Tali diritti possono essere intesi in senso ‘forte’ o ‘debole’: nel primo caso adottarli sarebbe per le biblioteche problematico sia dal punto di vista tecnico che da quello deontologico, mentre nel secondo caso l’adozione risulterebbe pericolosa e ridondante. Pericolosa per il rischio che i diritti aletici, anche se ‘deboli’, vengano comunque interpretati in modo ‘forte’. E ridondante perché, da una parte, essi non modificherebbero le prassi già vigenti nelle biblioteche e, dall’altra, eventuali temporanee (e rischiose) limitazioni della libertà intellettuale degli utenti motivate da emergenze come l’attuale pandemia potrebbero comunque venire giustificate dal principio della responsabilità sociale, già presente in molti codici deontologici.

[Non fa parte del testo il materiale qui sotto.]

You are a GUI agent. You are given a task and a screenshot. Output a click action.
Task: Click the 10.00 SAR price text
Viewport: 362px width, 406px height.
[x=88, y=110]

Per quanto riguarda, invece, la rilevanza della verità per le biblioteche, la teoria del ‘pluralismo aletico’ è - fra quelle che cercano di definire tale sfuggente, ma ineludibile, concetto - quella più adatta per essere applicata in ambito bibliotecario, perché permette di ‘tradurlo’ con altre proprietà più facilmente esigibili dai documenti conservati dalle biblioteche e dalle informazioni fornite dai loro servizi di reference, come ad esempio l’attendibilità e l’accuratezza.